0
votes

I use an OpenStreetMap dataset in Neo4j, that I want to restructure. I know how I can make unique Street and Zip labelled nodes, by using MERGE().

MERGE(street:Street {street_name: n.`addr:street`})
MERGE(zip:ZipCode {zipcode: n.`addr:postcode`})

But I also want Housenumber labelled nodes, numbers can sometimes be the same, but those numbers never point to the same street. I think MERGE() isn't fully suitable for this.

So, I want the structure to be something like this:

Street<-number_in_street<-Housenumber
ZipCode<-number_in_zipcode<-Housenumber

Coolstreet<-number_in_street<-20A (Unique Housenumber node 1)
Otherstreet<-number_in_street<-20A (Unique Housenumber node 2)
5680 PC<-number_in_zipcode<-20A (Unique Housenumber node 1)
5680 PC<-number_in_zipcode<-20A (Unique Housenumber node 2)

How can I achieve this structure, with Cypher, by using an OpenStreetMap dataset in Neo4j?

Edit: I don't want to duplicate the street names, to have a certain combination with a house number. I want street and housenumber as a seperate node (to prevent duplication). One unique street needs to point to several housenumbers, that are in that street.

So I have blank labbeled nodes like this:

addr:housenumber:199A
addr:street:Coolstreet
source:BAG
addr:postcode:5414 AP

That needs to be splitted to Street, Housenumber and Zipcode, whill having the requested structure.

1
Do you want a new Housenumber node for every address? Or a set of unique numbers for both streets and zipcodes? And why?
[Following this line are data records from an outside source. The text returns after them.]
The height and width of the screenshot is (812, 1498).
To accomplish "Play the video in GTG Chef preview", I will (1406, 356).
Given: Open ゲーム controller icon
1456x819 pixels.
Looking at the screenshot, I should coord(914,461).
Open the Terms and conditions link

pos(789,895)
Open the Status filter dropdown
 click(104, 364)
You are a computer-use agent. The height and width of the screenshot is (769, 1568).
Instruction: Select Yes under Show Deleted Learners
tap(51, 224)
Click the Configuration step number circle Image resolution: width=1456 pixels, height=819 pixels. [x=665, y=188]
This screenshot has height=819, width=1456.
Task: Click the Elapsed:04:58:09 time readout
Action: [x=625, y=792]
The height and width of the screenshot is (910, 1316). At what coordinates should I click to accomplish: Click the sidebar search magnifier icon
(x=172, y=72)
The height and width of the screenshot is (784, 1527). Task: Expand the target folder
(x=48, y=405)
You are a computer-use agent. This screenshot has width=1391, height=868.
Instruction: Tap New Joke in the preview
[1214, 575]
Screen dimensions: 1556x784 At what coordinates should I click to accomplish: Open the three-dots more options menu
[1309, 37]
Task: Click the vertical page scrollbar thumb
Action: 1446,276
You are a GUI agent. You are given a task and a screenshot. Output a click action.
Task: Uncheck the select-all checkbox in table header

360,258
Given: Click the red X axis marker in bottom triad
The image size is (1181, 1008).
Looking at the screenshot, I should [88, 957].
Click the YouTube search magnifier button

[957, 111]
Would help to describe your case a bit more. - Martin Preusse
@MartinPreusse To prevent duplication, see my edit for a example of a blank node, that needs to be "splitted" with having the requested structure. - Jeroen Steen
I don't get it. What defines the 'uniqueness' of the housenumber nodes you are talking about? Why not just MERGE housenumber nodes like you MERGE the others and create relationships? - Martin Preusse

1 Answers

1
votes

MERGE will prevent duplication exactly the way you want. If you want to get the housenumber and street together on a node so that you can apply a uniqueness constraint, you're misusing the uniqueness constraint; it's really for optimizing index lookups, deduplicating is just a side effect.

Something like this should work:

WITH n
MERGE (z:ZipCode {zipcode: n.`addr:postcode`})
MERGE (s:Street {street_name: n.`addr:street`})
MERGE (s) - [:NUMBER_IN_STREET] -> (n:HouseNumber {house_number: n.`addr:housenumber`})
MERGE (z) - [:NUMBER_IN_ZIPCODE] -> (n)

MERGEing the HouseNumber as part of the whole pattern ensures that it is unique for that street name. You can even put a regular index (non-unique) on the house_number property to speed things up a bit.